Brief: Scan the following material for the string "dimensions" and copy each line in which it appears.

Data:
--- START ---

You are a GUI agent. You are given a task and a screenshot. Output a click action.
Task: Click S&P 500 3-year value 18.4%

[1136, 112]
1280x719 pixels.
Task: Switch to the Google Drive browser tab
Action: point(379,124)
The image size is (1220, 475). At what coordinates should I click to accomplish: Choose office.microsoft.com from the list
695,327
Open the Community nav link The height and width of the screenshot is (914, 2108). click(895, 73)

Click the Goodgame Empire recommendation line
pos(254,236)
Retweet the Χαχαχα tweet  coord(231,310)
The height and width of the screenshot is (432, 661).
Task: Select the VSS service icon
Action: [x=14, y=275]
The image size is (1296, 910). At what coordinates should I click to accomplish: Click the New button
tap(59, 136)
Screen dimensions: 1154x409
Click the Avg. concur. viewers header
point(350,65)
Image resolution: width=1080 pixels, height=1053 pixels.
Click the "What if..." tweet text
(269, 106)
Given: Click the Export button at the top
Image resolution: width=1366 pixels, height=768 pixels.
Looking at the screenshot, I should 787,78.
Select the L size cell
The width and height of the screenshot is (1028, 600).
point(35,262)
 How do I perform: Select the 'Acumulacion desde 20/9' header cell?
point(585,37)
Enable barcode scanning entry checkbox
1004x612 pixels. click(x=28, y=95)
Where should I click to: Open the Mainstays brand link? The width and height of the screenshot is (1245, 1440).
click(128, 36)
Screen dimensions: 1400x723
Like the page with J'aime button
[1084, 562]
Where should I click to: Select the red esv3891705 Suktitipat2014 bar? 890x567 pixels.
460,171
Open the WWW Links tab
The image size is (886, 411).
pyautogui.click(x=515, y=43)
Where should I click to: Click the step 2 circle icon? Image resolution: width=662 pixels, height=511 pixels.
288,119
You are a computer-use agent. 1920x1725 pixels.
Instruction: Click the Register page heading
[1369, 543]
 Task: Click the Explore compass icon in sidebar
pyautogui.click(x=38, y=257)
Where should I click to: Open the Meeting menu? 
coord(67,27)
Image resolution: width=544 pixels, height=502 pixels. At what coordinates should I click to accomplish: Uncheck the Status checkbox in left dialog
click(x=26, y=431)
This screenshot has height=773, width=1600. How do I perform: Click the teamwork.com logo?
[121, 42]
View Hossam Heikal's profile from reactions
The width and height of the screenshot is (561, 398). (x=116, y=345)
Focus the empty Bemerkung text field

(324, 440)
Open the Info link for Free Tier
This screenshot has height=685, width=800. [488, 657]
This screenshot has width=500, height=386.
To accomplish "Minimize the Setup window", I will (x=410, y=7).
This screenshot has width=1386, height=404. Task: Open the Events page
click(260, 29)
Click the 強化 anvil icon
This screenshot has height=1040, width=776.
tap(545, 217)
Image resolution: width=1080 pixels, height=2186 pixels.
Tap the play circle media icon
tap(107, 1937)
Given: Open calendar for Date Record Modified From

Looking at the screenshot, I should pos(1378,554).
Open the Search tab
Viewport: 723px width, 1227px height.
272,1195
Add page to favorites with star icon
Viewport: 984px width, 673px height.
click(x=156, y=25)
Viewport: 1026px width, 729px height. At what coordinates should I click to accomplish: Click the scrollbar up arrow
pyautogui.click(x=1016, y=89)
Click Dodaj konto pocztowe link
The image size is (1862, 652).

--- END ---

Exercise output:
Screen dimensions: 1154x409
Screen dimensions: 1400x723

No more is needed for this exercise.